The lecture which Professor Bart Van Es, Fellow of St Catherine’s College, delivered to us, based on his Costa Award-winning book The Cut Out Girl, gave us food for thought on many levels. Most obviously, this is a compelling human story – of a young Jewish girl, Lien de Jong, sent away from home by her parents to escape persecution in The Netherlands under Nazi occupation and sheltered by the author’s grandparents.

Every dictator who ever strutted upon the stage of history has tried to make of his people a population of ‘cut-out men and women.’

It has all the drama of a novel, as Lien’s story unfolds, and all the intricacy of a work of detective fiction, as Professor Van Es weaves together the narrative from Lien’s testimony with threads from a range of other witnesses and records. His exploration of the actions of the key protagonists mines the depths of human nature and also causes him to question his own motivations in pursuing the research.

Beyond that, his work shines a light on an aspect of the Holocaust that is relatively unfamiliar to us – the Dutch experience beyond the attic in which Anne Frank hid. It challenges easy platitudes about the past, including neat demarcations between heroes and villains, reminding us that the Holocaust, which has arguably cast the longest and deepest shadow over modern lives of all historical events and which seems to be such well-trodden ground, is still not fully understood.

The apparent reluctance of Dutch society to memorialise these aspects of its national past, preferring to engage in a form of collective amnesia, provides fertile ground for extremist movements that seek to project a simplistic, jingoistic national narrative in the service of current political ends.
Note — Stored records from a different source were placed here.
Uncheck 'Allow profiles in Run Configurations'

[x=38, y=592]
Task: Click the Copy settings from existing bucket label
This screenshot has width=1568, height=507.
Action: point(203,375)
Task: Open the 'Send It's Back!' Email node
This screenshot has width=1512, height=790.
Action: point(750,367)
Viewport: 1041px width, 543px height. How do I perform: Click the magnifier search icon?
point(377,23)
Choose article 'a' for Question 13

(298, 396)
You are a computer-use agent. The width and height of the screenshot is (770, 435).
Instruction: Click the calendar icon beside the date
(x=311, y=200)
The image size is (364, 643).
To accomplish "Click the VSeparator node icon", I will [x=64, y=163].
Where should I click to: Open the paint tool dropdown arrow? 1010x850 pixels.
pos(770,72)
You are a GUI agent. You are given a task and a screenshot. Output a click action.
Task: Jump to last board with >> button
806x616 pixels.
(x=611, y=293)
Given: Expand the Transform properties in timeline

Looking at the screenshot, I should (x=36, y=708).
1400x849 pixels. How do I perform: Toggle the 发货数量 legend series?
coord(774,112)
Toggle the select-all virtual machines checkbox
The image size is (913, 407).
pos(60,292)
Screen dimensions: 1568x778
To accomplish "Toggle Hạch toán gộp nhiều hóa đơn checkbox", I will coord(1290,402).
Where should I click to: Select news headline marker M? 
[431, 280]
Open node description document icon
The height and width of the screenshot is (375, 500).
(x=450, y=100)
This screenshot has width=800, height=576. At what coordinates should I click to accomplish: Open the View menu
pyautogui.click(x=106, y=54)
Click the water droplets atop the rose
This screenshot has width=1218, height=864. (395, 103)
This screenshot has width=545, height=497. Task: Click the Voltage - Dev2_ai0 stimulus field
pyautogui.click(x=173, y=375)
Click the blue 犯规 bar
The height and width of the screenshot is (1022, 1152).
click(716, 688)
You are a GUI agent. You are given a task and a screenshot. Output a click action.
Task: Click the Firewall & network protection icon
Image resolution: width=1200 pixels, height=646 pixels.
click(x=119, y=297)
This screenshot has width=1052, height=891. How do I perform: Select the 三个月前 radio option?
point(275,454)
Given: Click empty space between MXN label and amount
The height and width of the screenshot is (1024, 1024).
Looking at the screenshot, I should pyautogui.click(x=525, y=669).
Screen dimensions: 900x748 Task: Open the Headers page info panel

A nation’s history is the domain of national memory and, hence, always a potential battleground of ideas. Every dictator who ever strutted upon the stage of history has tried, through rewriting history and controlling the big ideas in this sphere, to make of his people a population of ‘cut-out men and women’, disconnected from their past and their culture, and thereby easier to manipulate and control.

Professor Van Es intends his book to be a rallying call for social and political engagement. He says, ‘you have to look beyond yourself, you have to have some larger vision, because in the war the people who acted, who did something for the Jews, were largely people who were part of organisations that spanned racial divides…’ The study of History, English and the Humanities in general, by encouraging a healthy scepticism and rewarding precision, gives us that ‘larger vision’ that allows us to see beyond the demagogue’s spin.

More than this, by reminding us that the Other, whether remote in time or space, was and is human too, it inoculates us against the ignorance and arrogance that fuel war and genocide. Surveying some of the pressing concerns of the present day – rising populism, challenges to democracy, fake news – the conclusion is inescapable that the ‘larger vision’ that Professor Van Es describes, and which is vividly exemplified in his book, is needed as much now as it was in Lien de Jong’s day.